American educator and writer (1893–1966)

Charlotte Chandler Wyckoff (April 30, 1893 – July 22, 1966) was an American writer and missionary educator, based in India.

==Early life and education==
Wyckoff was born in Kodaikanal, Tamil Nadu, the daughter of John Henry Wyckoff, who was a surgeon, and Gertrude Abigail Chandler Wyckoff. Her parents were American missionaries from the Dutch Reformed Church tradition. Her mother was also born in India, the sister of missionary John Scudder Chandler.

Wyckoff graduated from her mother's alma mater, Wellesley College, in 1915, and pursued further studies at Columbia University. Her older brother, John Henry Wyckoff Jr., was a cardiology professor, and dean of the medical school at New York University.

==Career==
Wyckoff used her language and cultural skills (she was a fluent Tamil speaker) to join her widowed mother's mission work in Arcot, India. She also taught at Women's Christian College in Madras (Chennai). In the 1940s, she organized and ran a rural center in Mattathur, supported by donations from American church groups. Her program included a school, a day nursery, evening classes, and a dispensary.

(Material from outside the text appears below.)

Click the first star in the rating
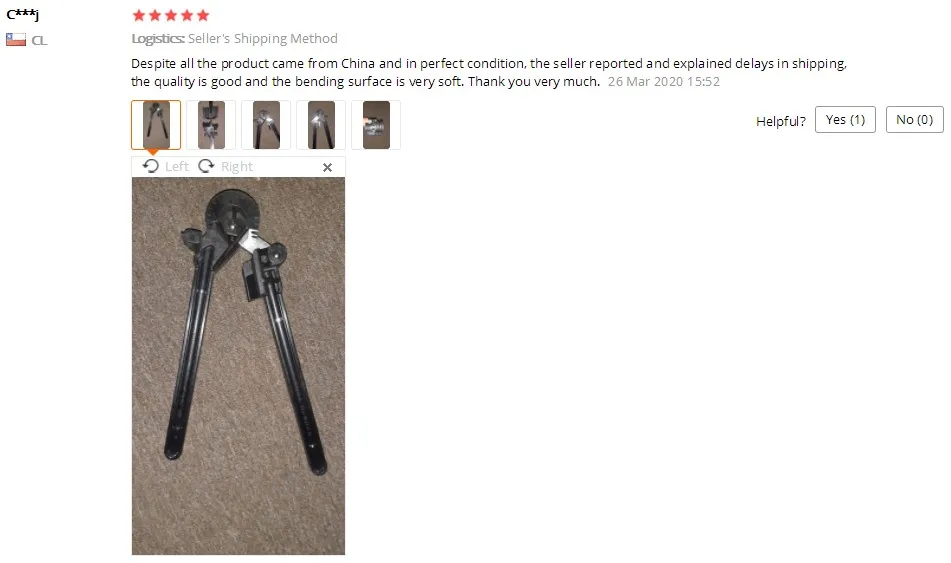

Wyckoff spoke to American audiences about her missionary work on furlough visits in 1939 and 1948.

==Publications==
Wyckoff wrote novels, stories, and non-fiction with Indian themes. She wrote several pamphlets for church distribution, about her work in India. "Charlotte C. Wyckoff, who knows her subject well, has succeeded in turning out another of those sugar-coated pills of knowledge that is 'good stuff' for school children to absorb," wrote one reviewer in 1933.
- "Mr. Eddy in Vellore" (1916, article about Sherwood Eddy)
- "Teaching high school in India" (1916, pamphlet)
- "The Call for Leaders" (1918, pamphlet)
- "The Jungle Child" (1923, story)
- "Out of the Chysalis" (1930, pamphlet)
- "Vadakku-Pattrai: Conditions in the front-line trenches" (1930, pamphlet)
- Jothy, a Story of the South Indian Jungle (1933, novel, illustrated by Kurt Wiese)
- "Up the School Steps" (1938)
- One Fold and One Shepherd (1939)
- "Good out of Nazareth?": A program on village work (1939)
- Kodaikanal 1845-1945 (1945)
- American Arcot Mission (1953)
- Kumar (1965, novel, illustrated by Robin Jacques)

==Personal life==
Wyckoff retired and moved to the United States in 1960, and lived in Bound Brook, New Jersey. In retirement she remained active, speaking to church groups about her life in India. She died in 1966, at the age of 73. A restaurant in Kodaikanal is named Wyckoff's Dining Room by Chef Shadab who discovered about Wyckoff via many archives available online & other information gathered from oldest residents of Kodaikanal, the hotel villa retreat was home to Wyckoff's family until 1960, in reference to Charlotte C. Wyckoff.